Антиэкстремистское правоприменение всегда было сильно политизированным
Да, нередко правоохранительные органы увлекаются всякой ерундой: есть отчетность, есть какие-то не всегда нам понятные политические установки, которые раскручивают этот маховик. Иногда его можно остановить сверху, как это было, видимо, в 2017 году, когда были приняты принципиальные решения сократить количество уголовных дел за какие-то несущественные публикации в соцсетях, и их стало меньше. Потом провели частичную декриминализации 282-й статьи – и стало еще меньше, но уже в 2020 году цифра снова подросла.
Самая быстрорастущая статья сейчас – это статья о призывах к терроризму или об оправдании терроризма. Конечно, существуют реальные призывы к терроризму, и они должны преследоваться, если это представляет серьезную опасность. Но во многих случаях никакой серьезной опасности нет. Самый популярный объект в этом смысле – Михаил Жлобицкий, который взорвал себя в приемной ФСБ уже давно, но до сих пор люди, отозвавшиеся о нем положительно какой-нибудь фразой или коротеньким постом, вполне могут быть обвинены в "оправдании терроризма".
По-моему, в правоохранительных органах люди совершенно не соразмеряют свои действия с реальной угрозой. Самый странный случай – это начатое сейчас дело (и человек под арестом) "тиктокера" Юрия Хованского, исполнившего песенку про "Норд-Ост". Она звучит довольно отвратительно, как бы прославляет Басаева, но, скорей всего, это сатира на каких-то прославлявших его чеченских блогеров, то есть нельзя воспринимать это всерьез.
Оперативники не имеют чувства юмора и все понимают буквально. Вот написано что-то, что можно подвести под состав такой-то статьи, значит, оно может быть туда подведено при какой-то их необходимости – политической или бюрократической.

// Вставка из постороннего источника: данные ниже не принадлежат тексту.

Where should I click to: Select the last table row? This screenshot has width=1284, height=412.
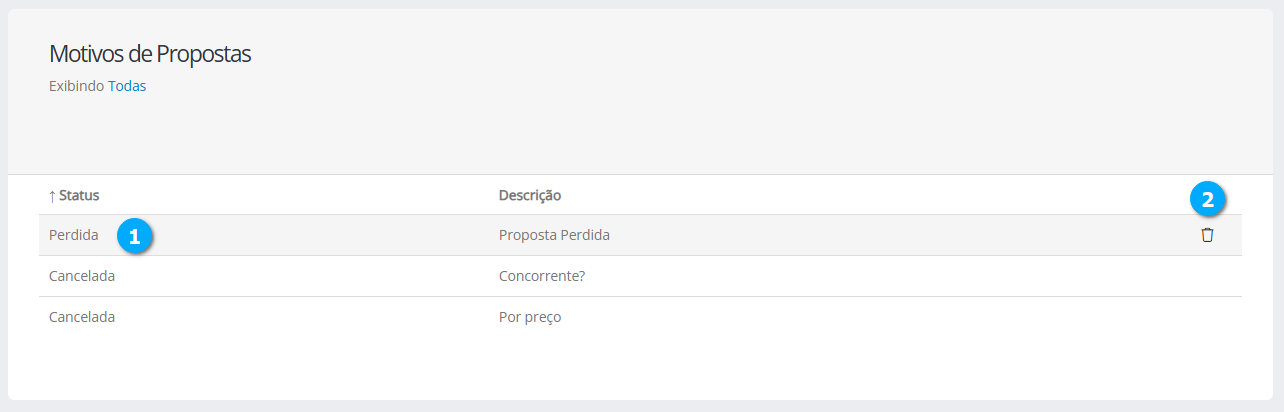pyautogui.click(x=800, y=317)

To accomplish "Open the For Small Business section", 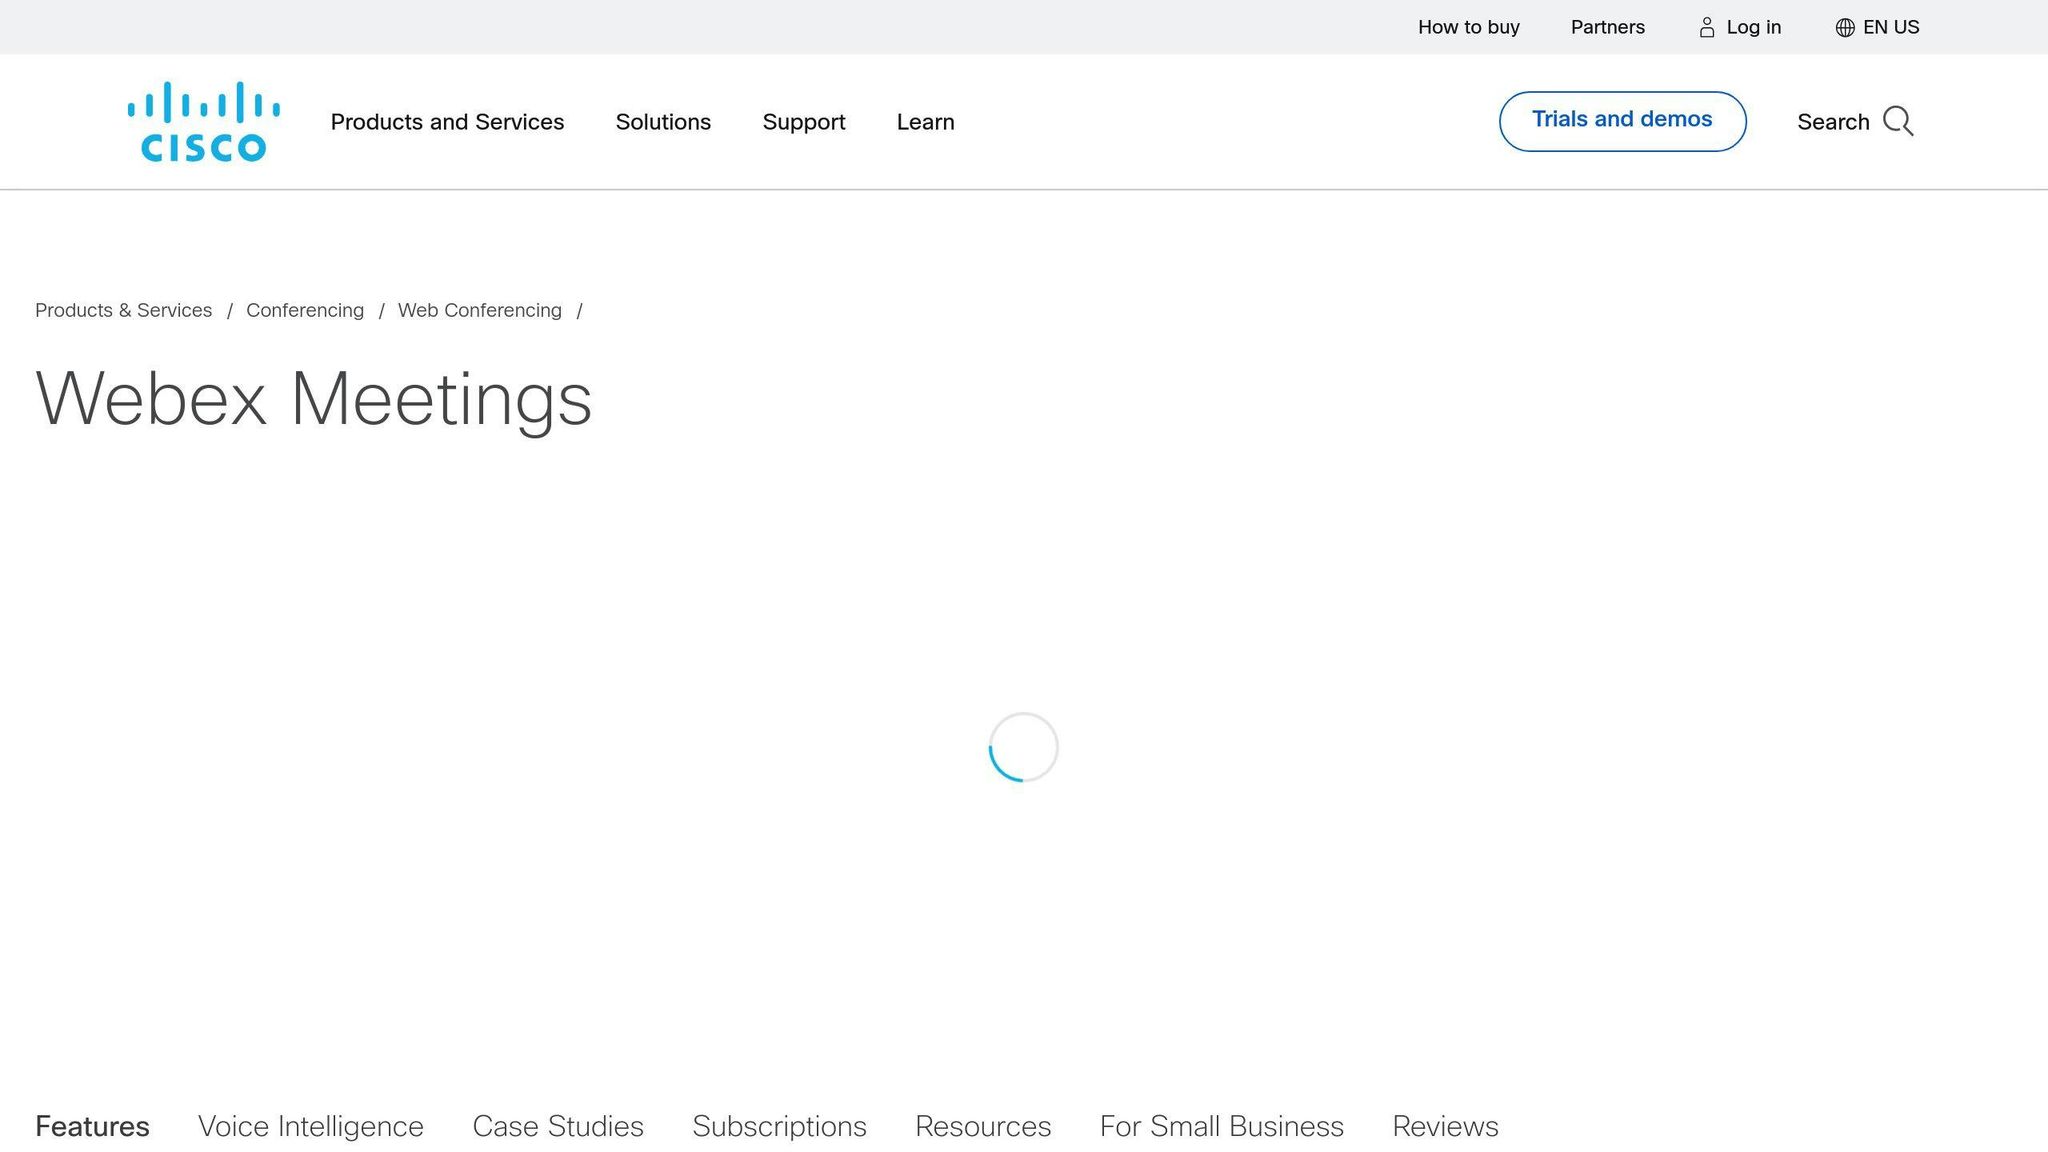I will point(1221,1126).
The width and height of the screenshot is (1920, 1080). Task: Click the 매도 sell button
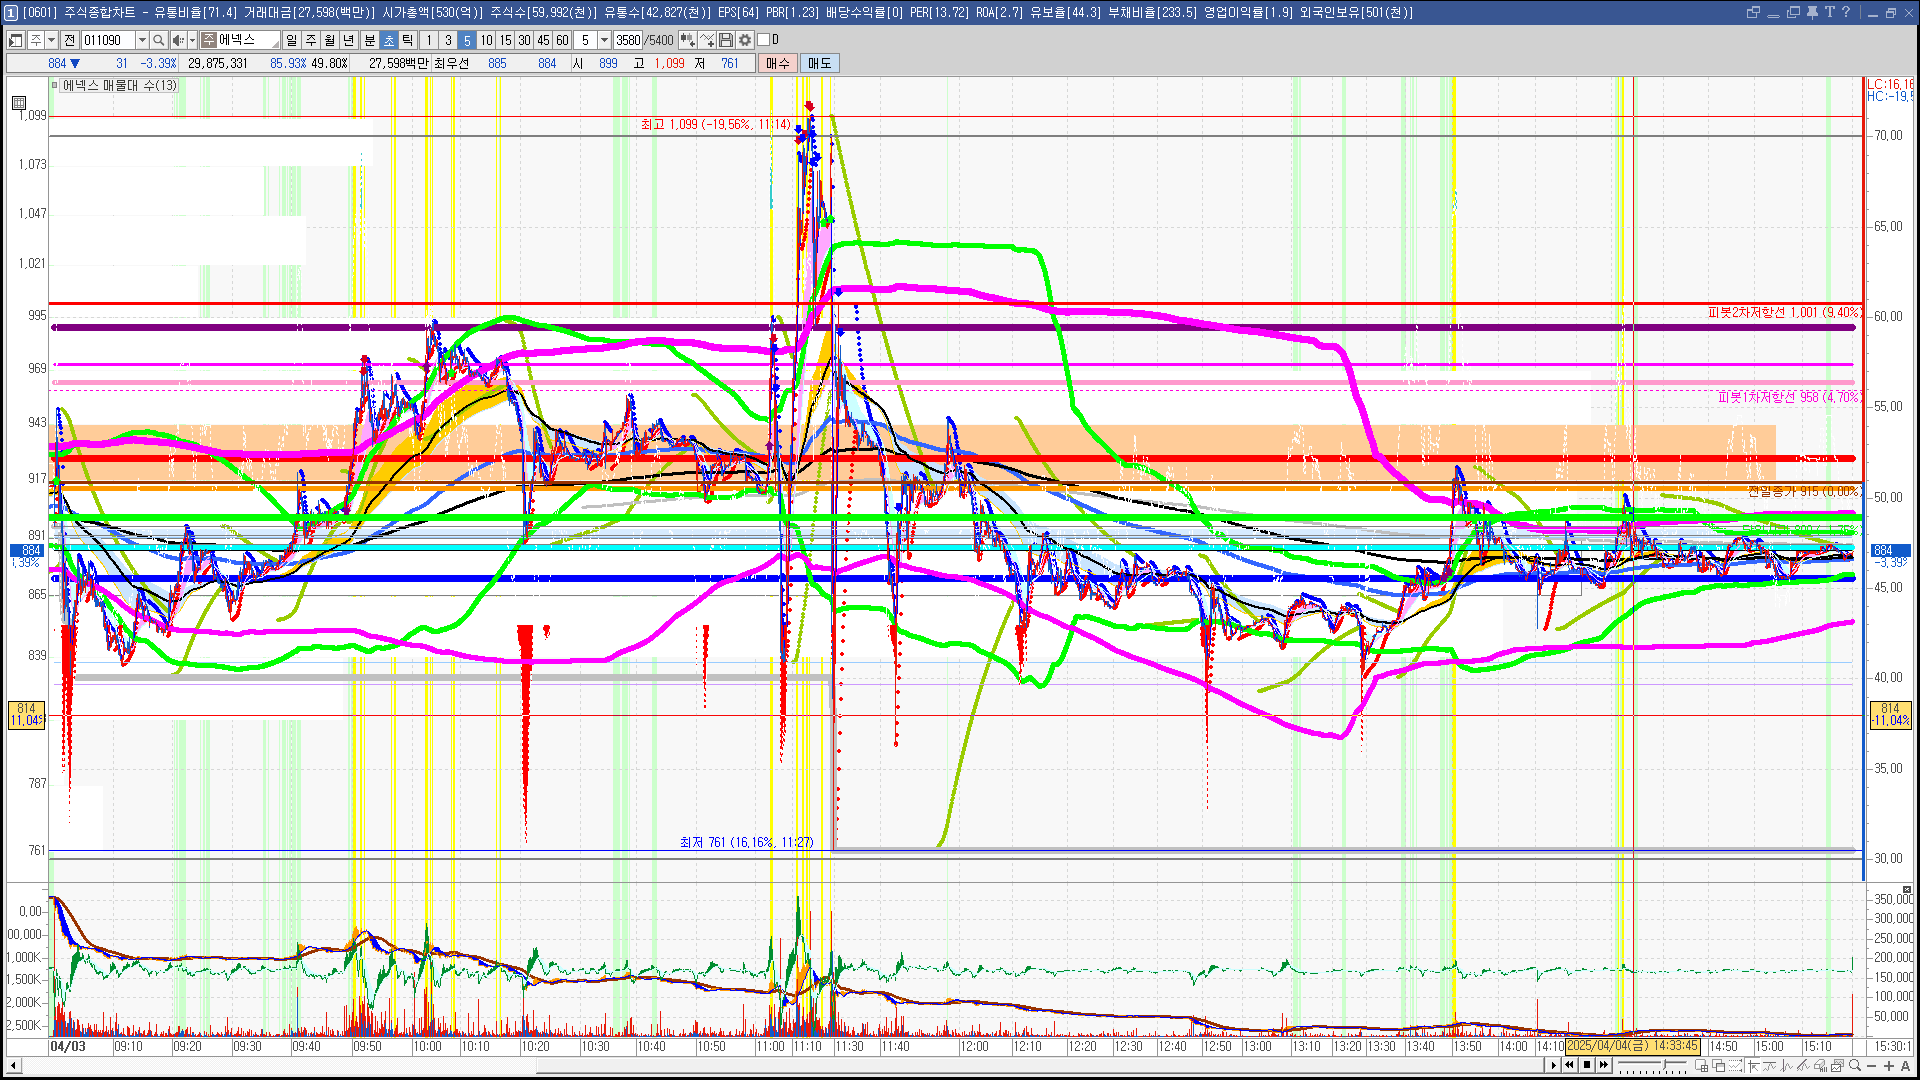(x=819, y=63)
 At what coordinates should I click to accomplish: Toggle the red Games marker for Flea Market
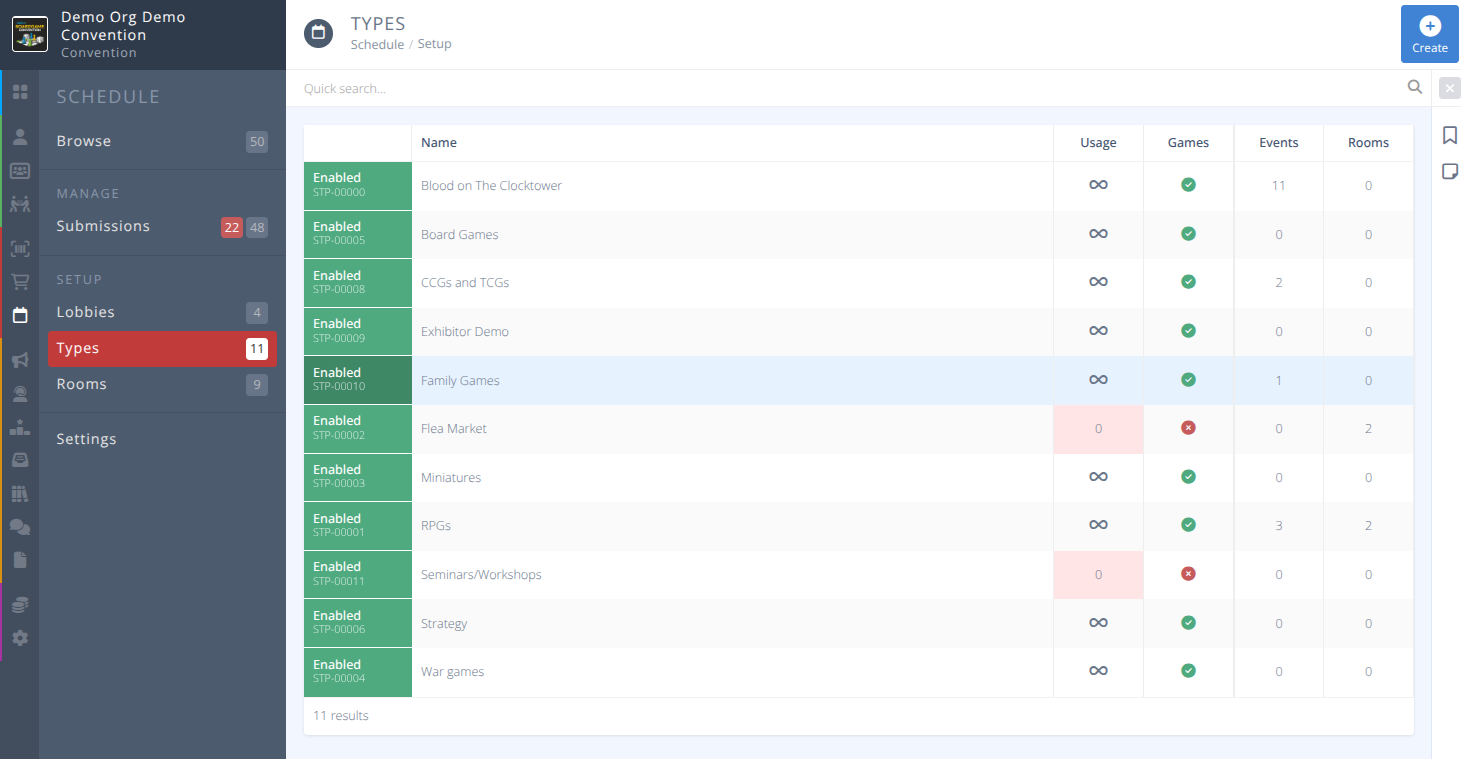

При этом все время попадают случайные люди. Вот сейчас разворачивается дело об оскорблении чувств верующих: подростки снимали на улице какую-то дурацкую сценку для TikTok, где фигурировала икона.
Марьяна Торочешникова: А с другой стороны, иногда месяцы и годы уходят на то, чтобы добиться возбуждения уголовного дела по признакам вражды против человека, на которого напали (например, это касается представителей ЛГБТ-сообщества).
Оперативники не имеют чувства юмора и все понимают буквально
Александр Верховский: Здесь есть большой элемент бюрократической инерции и, конечно, идеологический момент. А через антиэкстремистское правоприменение государство с самого начала транслировало свои идеологические предпочтения, посылая сигнал обществу. Была почти "спящей" статья о реабилитации нацизма, а в последнее время пошла волна: какие-то люди в онлайновый "Бессмертный полк" постили зачем-то портреты Гитлера, Власова. Я бы назвал его каким-то сетевым хулиганством, но оно квалифицировалось именно по этой статье, и выносились уголовные приговоры. Это чисто идеологическое правоприменение, не говоря уже обо всем, что связано с Навальным: тут уже настоящая политика.
Марьяна Торочешникова: Буквально на днях Госдума просто рассыпалась законопроектами, вносившими поправки в действующее законодательство. Это и закон об увековечивании памяти о победе в войне, и уточнения, связанные с реабилитацией нацизма... Опять же суд о признании ФБК экстремистской организацией. Все это приведет к тому, что в России появится новая огромная группа людей, осужденных как экстремисты или как люди, оправдывающие нацизм?
Александр Верховский: К сожалению, это вполне возможно. Запрет организации не ведет автоматически к появлению большого количества дел, но перед выборами репрессивные рефлексы усиливаются. Многие акты принимаются скорее с целью превентивного запугивания. Поправки к статье об оправдании нацизма, куда вписали оскорбление ветеранов, – это задним числом концептуализация приговора Навальному за "клевету на ветерана". Кроме того, это расширяет инструментарий правоохранительных органов, дает возможность выбора: то ли только отстранить от выборов, то ли привлечь к административной ответственности, то ли к уголовной.